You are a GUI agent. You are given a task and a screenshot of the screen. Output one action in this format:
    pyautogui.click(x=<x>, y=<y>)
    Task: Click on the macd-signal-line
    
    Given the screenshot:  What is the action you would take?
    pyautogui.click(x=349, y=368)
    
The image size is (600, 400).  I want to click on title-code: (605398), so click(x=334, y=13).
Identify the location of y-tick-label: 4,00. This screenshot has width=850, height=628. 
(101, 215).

---

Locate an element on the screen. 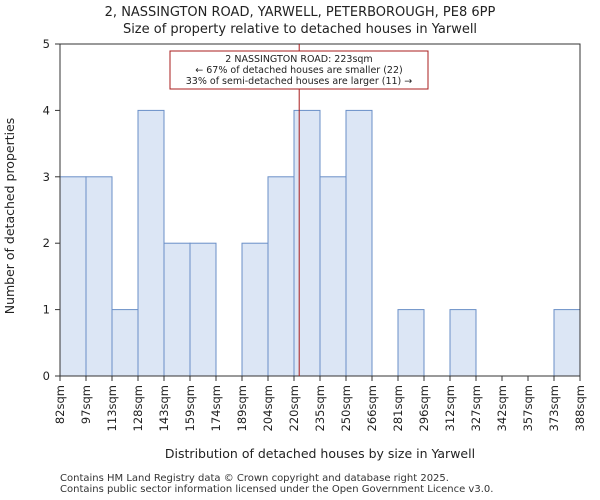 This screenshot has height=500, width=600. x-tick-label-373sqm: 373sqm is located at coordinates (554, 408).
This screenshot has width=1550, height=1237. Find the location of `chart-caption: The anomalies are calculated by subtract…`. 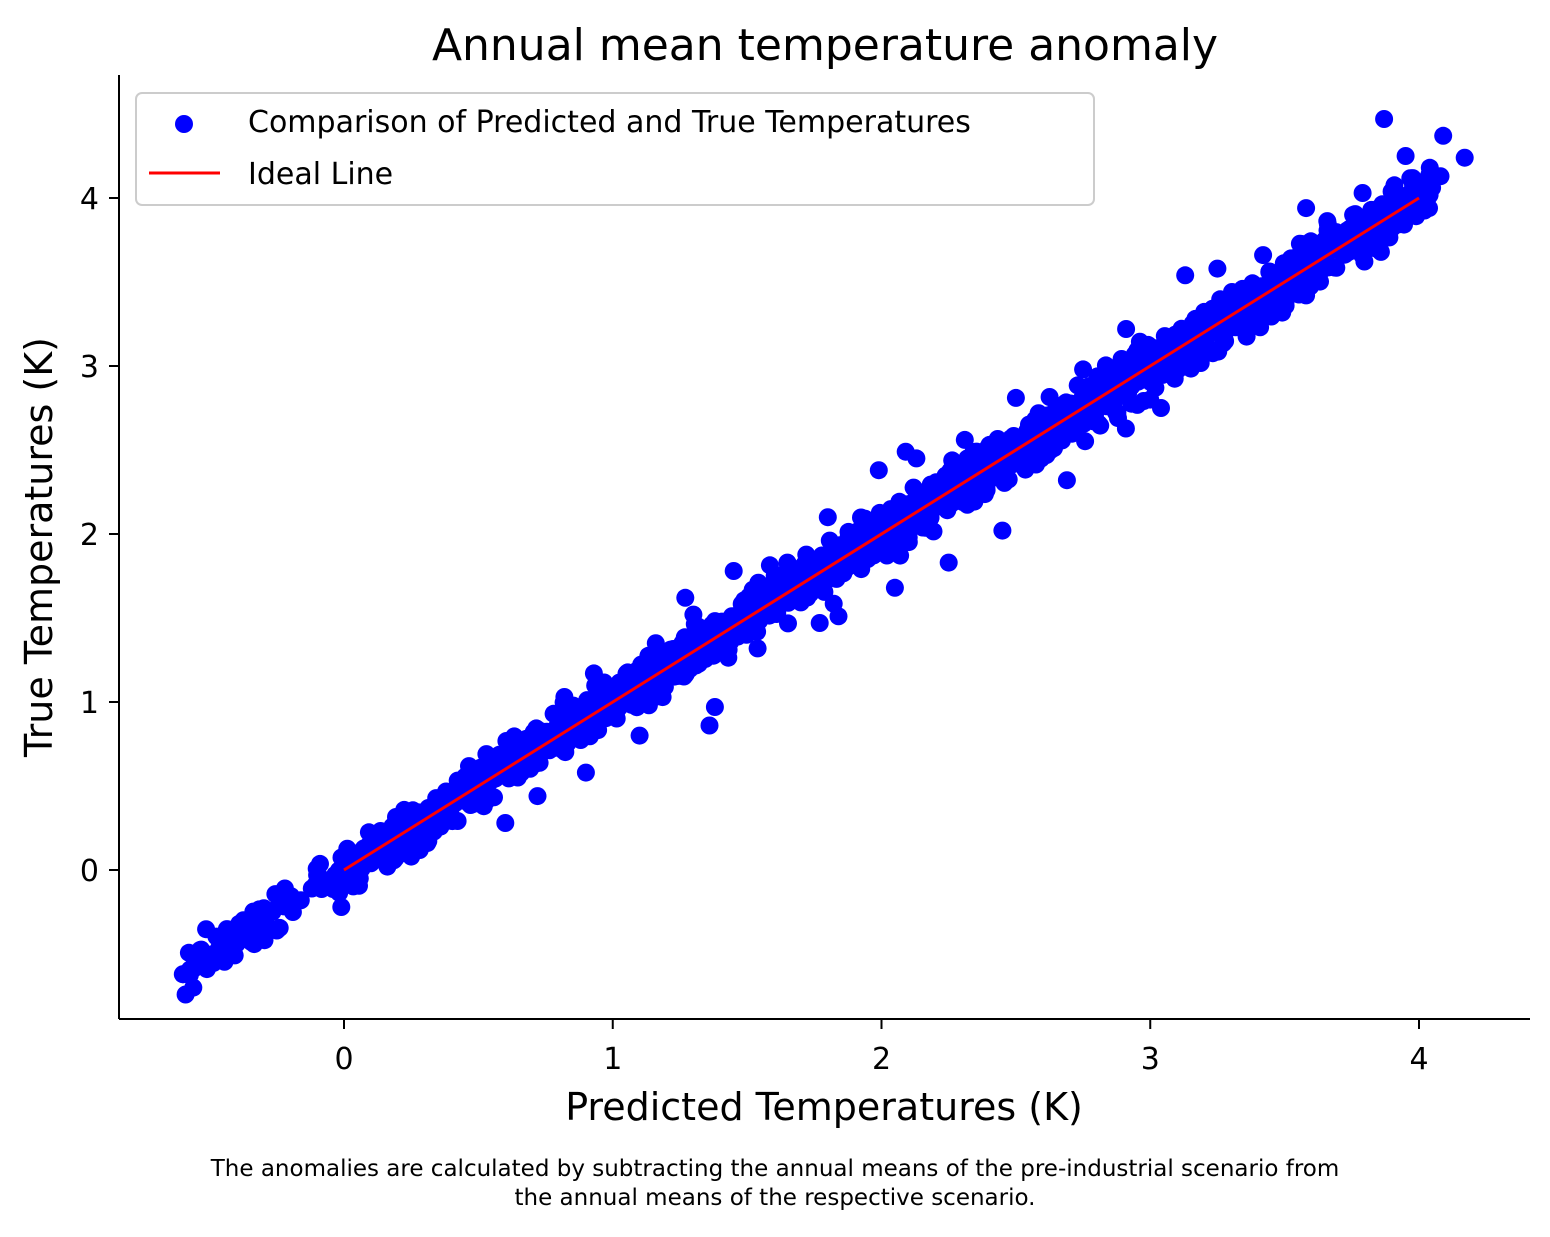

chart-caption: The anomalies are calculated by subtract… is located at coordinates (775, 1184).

* * *

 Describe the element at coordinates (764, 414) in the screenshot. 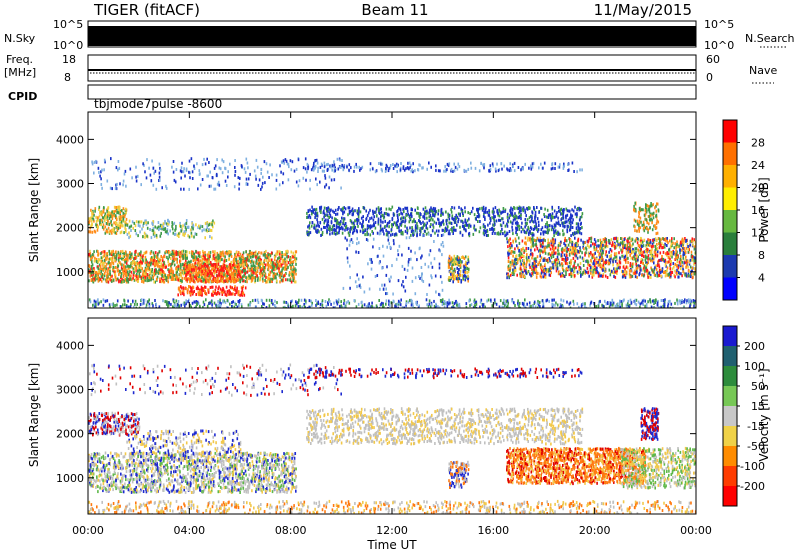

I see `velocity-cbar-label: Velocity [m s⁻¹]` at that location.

▸ **PROBLEM REQUIREMENTS**:
Rewrite only the lines from the line with "The image size" to the line with "(101, 215).", swapping "Identify" for "Determine" and keeping all else the same.

▸ **FINAL ANSWER**:
The image size is (600, 400).  I want to click on title-code: (605398), so click(x=334, y=13).
Determine the location of y-tick-label: 4,00. This screenshot has width=850, height=628. 
(101, 215).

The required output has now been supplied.